TASK STATEMENT:
In the entries below, the lines from the one with "Toggle the Camera on or off" through the one with "You are a GUI" are to be copied exactly; both ends count.

[Collected data]
====

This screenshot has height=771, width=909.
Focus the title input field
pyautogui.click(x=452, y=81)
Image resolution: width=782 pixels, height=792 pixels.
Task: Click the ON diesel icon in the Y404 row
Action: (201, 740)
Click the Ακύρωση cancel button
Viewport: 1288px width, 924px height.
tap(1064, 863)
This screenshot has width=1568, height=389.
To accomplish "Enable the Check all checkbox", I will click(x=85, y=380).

====

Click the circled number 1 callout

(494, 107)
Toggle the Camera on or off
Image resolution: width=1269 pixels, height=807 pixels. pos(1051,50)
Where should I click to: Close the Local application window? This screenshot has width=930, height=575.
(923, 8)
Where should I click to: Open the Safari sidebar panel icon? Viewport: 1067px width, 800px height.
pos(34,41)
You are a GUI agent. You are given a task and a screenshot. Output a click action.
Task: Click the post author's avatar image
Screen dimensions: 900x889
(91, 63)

====

ANSWER TO THIS TASK:
Toggle the Camera on or off
Image resolution: width=1269 pixels, height=807 pixels. pos(1051,50)
Where should I click to: Close the Local application window? This screenshot has width=930, height=575.
(923, 8)
Where should I click to: Open the Safari sidebar panel icon? Viewport: 1067px width, 800px height.
pos(34,41)
You are a GUI agent. You are given a task and a screenshot. Output a click action.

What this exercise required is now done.